* _Exercise aim_
The expected output is an exact restatement of all the records.

* _Data for the task_
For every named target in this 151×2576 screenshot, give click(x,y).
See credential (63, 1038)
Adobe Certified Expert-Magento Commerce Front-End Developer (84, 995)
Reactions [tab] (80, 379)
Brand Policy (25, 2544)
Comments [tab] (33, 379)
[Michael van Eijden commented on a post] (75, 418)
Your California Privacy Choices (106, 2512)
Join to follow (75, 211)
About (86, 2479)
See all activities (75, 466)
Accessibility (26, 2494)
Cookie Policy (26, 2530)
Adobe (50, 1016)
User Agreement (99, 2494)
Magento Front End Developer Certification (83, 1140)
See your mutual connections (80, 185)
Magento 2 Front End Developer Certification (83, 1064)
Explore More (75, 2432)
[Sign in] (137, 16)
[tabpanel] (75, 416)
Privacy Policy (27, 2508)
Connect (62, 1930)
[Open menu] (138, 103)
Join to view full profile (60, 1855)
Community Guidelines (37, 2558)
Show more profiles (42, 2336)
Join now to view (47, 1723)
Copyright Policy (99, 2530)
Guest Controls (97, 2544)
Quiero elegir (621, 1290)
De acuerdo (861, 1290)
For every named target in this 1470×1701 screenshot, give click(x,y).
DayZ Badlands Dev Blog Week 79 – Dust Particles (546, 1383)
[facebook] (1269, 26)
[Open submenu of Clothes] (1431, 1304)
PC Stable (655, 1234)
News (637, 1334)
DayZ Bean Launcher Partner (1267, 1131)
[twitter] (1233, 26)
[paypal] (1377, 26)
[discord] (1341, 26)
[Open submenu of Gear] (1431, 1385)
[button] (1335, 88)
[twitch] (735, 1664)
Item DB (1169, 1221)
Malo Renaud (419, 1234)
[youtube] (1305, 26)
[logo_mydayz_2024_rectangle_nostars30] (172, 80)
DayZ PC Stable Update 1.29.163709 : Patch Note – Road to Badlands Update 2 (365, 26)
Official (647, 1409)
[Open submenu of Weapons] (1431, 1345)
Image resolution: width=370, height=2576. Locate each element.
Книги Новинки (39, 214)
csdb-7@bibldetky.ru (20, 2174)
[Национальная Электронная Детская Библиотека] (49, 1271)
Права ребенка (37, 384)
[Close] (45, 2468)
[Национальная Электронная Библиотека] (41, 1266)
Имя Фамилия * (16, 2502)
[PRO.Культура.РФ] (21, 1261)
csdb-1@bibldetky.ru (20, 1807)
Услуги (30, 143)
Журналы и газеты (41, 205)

* _Output below_
For every named target in this 151×2576 screenshot, give click(x,y).
See credential (63, 1038)
Adobe Certified Expert-Magento Commerce Front-End Developer (84, 995)
Reactions [tab] (80, 379)
Brand Policy (25, 2544)
Comments [tab] (33, 379)
[Michael van Eijden commented on a post] (75, 418)
Your California Privacy Choices (106, 2512)
Join to follow (75, 211)
About (86, 2479)
See all activities (75, 466)
Accessibility (26, 2494)
Cookie Policy (26, 2530)
Adobe (50, 1016)
User Agreement (99, 2494)
Magento Front End Developer Certification (83, 1140)
See your mutual connections (80, 185)
Magento 2 Front End Developer Certification (83, 1064)
Explore More (75, 2432)
[Sign in] (137, 16)
[tabpanel] (75, 416)
Privacy Policy (27, 2508)
Connect (62, 1930)
[Open menu] (138, 103)
Join to view full profile (60, 1855)
Community Guidelines (37, 2558)
Show more profiles (42, 2336)
Join now to view (47, 1723)
Copyright Policy (99, 2530)
Guest Controls (97, 2544)
Quiero elegir (621, 1290)
De acuerdo (861, 1290)
For every named target in this 1470×1701 screenshot, give click(x,y).
DayZ Badlands Dev Blog Week 79 – Dust Particles (546, 1383)
[facebook] (1269, 26)
[Open submenu of Clothes] (1431, 1304)
PC Stable (655, 1234)
News (637, 1334)
DayZ Bean Launcher Partner (1267, 1131)
[twitter] (1233, 26)
[paypal] (1377, 26)
[discord] (1341, 26)
[Open submenu of Gear] (1431, 1385)
[button] (1335, 88)
[twitch] (735, 1664)
Item DB (1169, 1221)
Malo Renaud (419, 1234)
[youtube] (1305, 26)
[logo_mydayz_2024_rectangle_nostars30] (172, 80)
DayZ PC Stable Update 1.29.163709 : Patch Note – Road to Badlands Update 2 (365, 26)
Official (647, 1409)
[Open submenu of Weapons] (1431, 1345)
Image resolution: width=370, height=2576. Locate each element.
Книги Новинки (39, 214)
csdb-7@bibldetky.ru (20, 2174)
[Национальная Электронная Детская Библиотека] (49, 1271)
Права ребенка (37, 384)
[Close] (45, 2468)
[Национальная Электронная Библиотека] (41, 1266)
Имя Фамилия * (16, 2502)
[PRO.Культура.РФ] (21, 1261)
csdb-1@bibldetky.ru (20, 1807)
Услуги (30, 143)
Журналы и газеты (41, 205)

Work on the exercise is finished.